## TASK DIRECTIONS
In the page on coiteration with zip, copy the part starting with "You can solve" and going on through "team (starts at None)", substituting "remember" for "keep track of" throughout.

## EXCERPT TO READ
********

BYU logo Computer Science

Coiteration with zip

There are times when we want to iterate over two lists at the same time. For example, we may have a list of fruits:

fruits = ['apple', 'pear', 'peach'] 

and a list of prices:

prices = [0.25, 0.40, 10.0]

and we want to print a list that shows each fruit and its price:

apple : $0.25
pear : $0.40
peach : $10.0

Yes, peaches are worth that much more than any other fruit. They are amazing.

zip()

To iterate over two lists at the same time, we can zip them together:

for fruit, price in zip(fruits, prices):
    print(f'{fruit} : ${price}')

This will produce the list of fruits and their prices as shown above.

How is this working? The zip() function creates a collection of tuples:

(apple, 0.25)
(pear, 0.40)
(peach, 10.0)

You can then iterate over this collection using for ... in, just like with a list, a file, or a string.

You can zip() as many lists as you want

You don’t have to stop at zipping just two lists. Here is an example that zips three lists:

names = ['John', 'Juan', 'João', 'Giovanni']
ages = [23, 18, 24, 22]
majors = ['Chemistry', 'Animation', 'Sociology', 'Secondary Education']

for name, age, major in zip(names, ages, majors):
    print(f'{name} is {age} years old and studies {major}')

zip() stops zipping as soon as one of the lists runs out

If you zip these lists:

fruits = ['apple', 'pear', 'blueberry', 'grape', 'strawberry']
plant_types = ['tree', 'tree', 'bush', 'vine']

for fruit, plant_type in zip(fruits, plant_types):
    print(f'The {fruit} grows on a {plant_type}.')

Then you get this output:

The apple grows on a tree.
The pear grows on a tree.
The blueberry grows on a bush.
The grape grows on a vine.

Notice that we never get any output about strawberry because there is no accompanying plant type for this fruit.

Zip works with anything that is iterable

Since zip() works with anything that is iterable, you can use it to zip strings as well:

word1 = 'planter'
word2 = 'started'

for letter1, letter2 in zip(word1, word2):
    if letter1 == letter2:
        print(f'{letter1} == {letter2} ✅')
    else:
        print(f'{letter1} != {letter2}')

This will print:

p != s
l != t
a == a ✅
n != r
t == t ✅
e == e ✅
r != d

Example: top teams

You have a list of teams and four lists of total games won for each team for a given season. So, each item in the list represents how many games a given team won:

teams = ['ASU', 'BYU', 'UVU', 'UofU', 'USU', 'BSU']
season1 = [3, 12, 8, 11, 4, 7]
season2 = [2, 11, 3, 11, 2, 6]
season3 = [1, 10, 11, 11, 4, 12]
season4 = [3, 12, 7, 11, 1, 8]

You want to know the name and record of the winningest team, meaning the team that has won the most games, totaled over all seasons.

For example:

Top Team: BYU
Most Wins: 45
Wins Per Season: (12, 11, 10, 12)

The algorithm

You can solve this problem by thinking about it this way:

  • keep track of the most wins (starts at zero)
  • keep track of the top team (starts at None)
  • keep track of the top team’s record (starts at None)

********

## DATA SUPPLIED
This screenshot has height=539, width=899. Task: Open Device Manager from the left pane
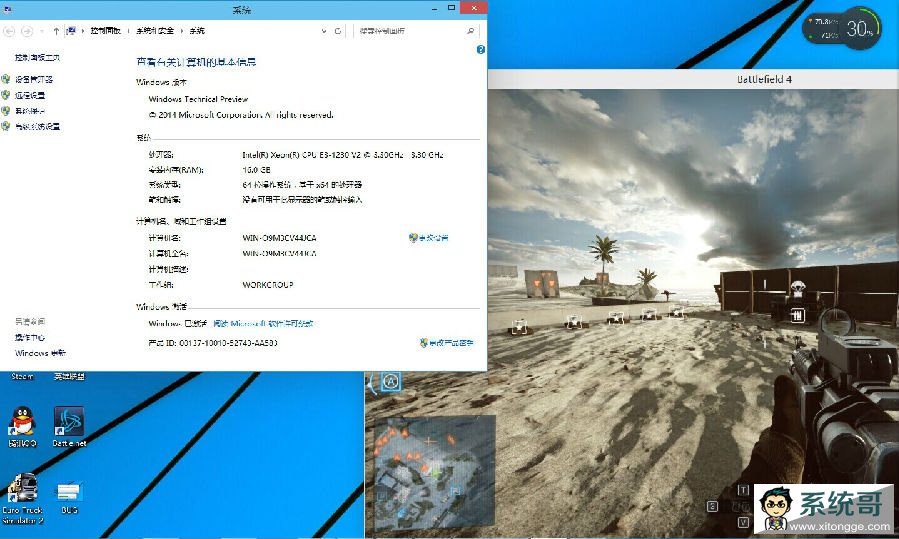[x=36, y=79]
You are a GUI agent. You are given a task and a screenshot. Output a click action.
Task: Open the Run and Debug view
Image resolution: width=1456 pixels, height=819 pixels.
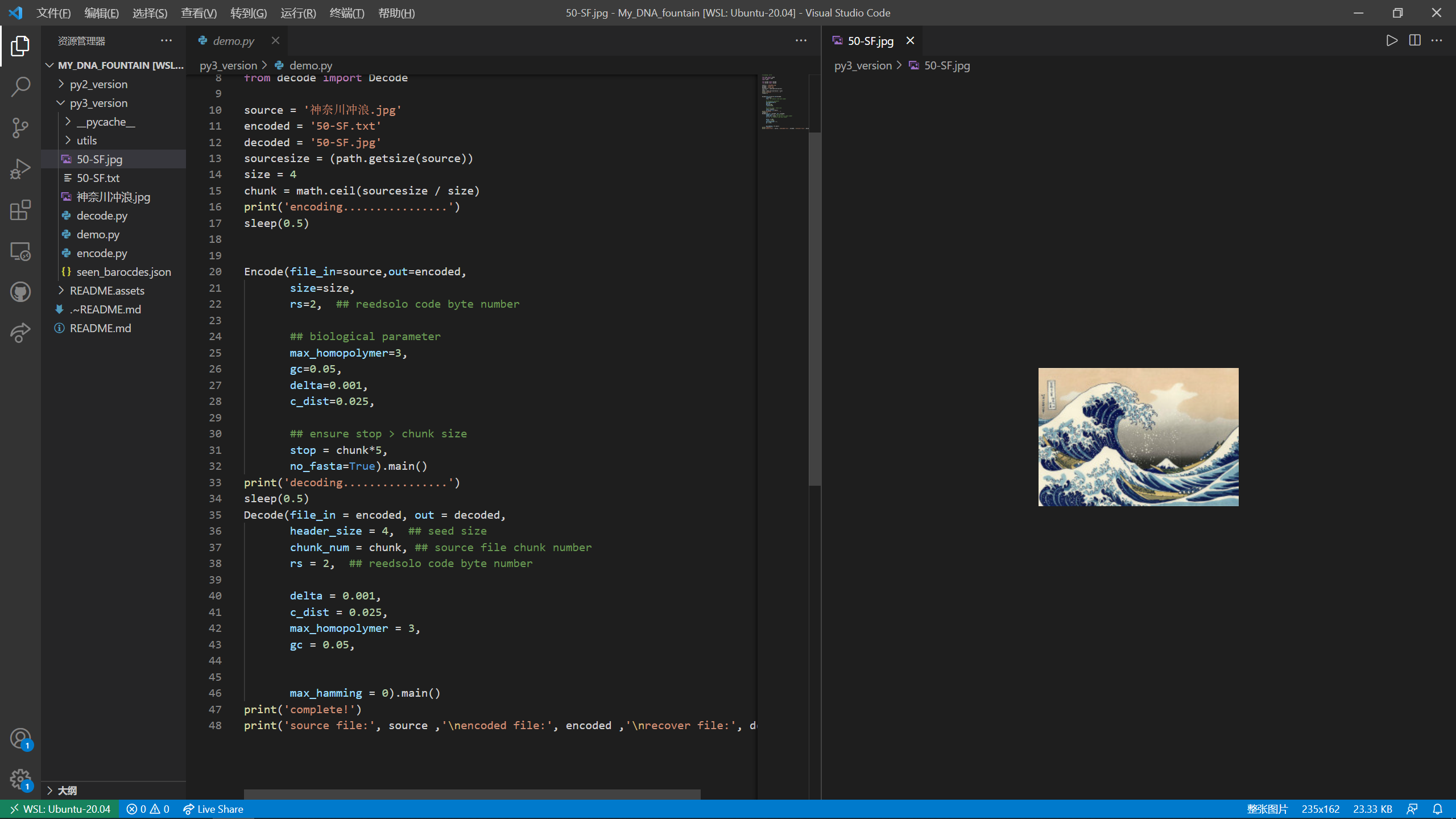tap(20, 169)
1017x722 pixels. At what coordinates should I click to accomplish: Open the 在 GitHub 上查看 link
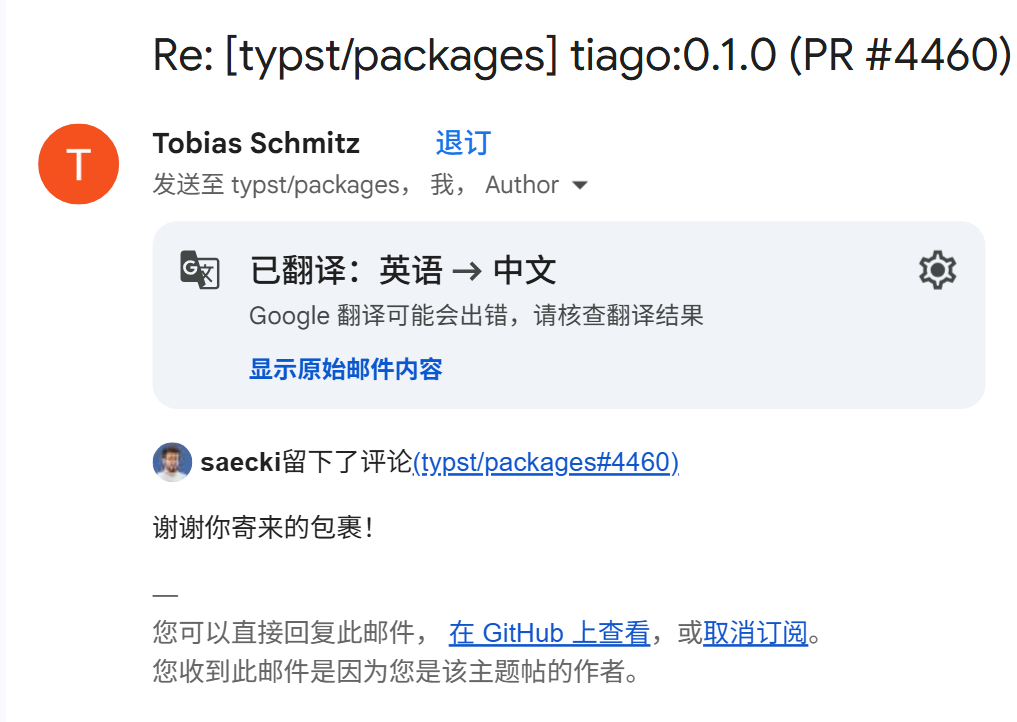click(x=549, y=633)
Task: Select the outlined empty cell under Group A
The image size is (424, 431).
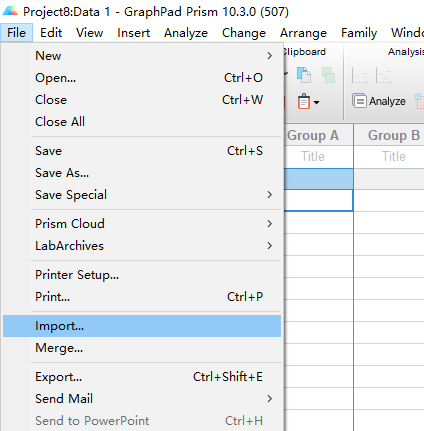Action: click(x=319, y=200)
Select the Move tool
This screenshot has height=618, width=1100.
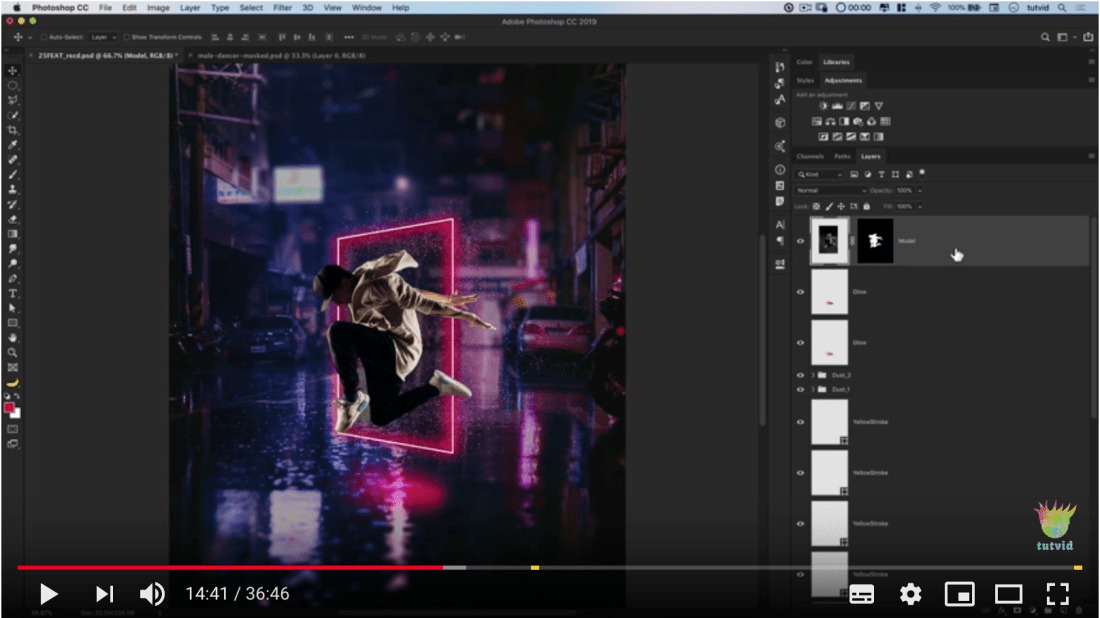point(13,69)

********

## PROBLEM SOLUTION
You can solve this problem by thinking about it this way:

  • remember the most wins (starts at zero)
  • remember the top team (starts at None)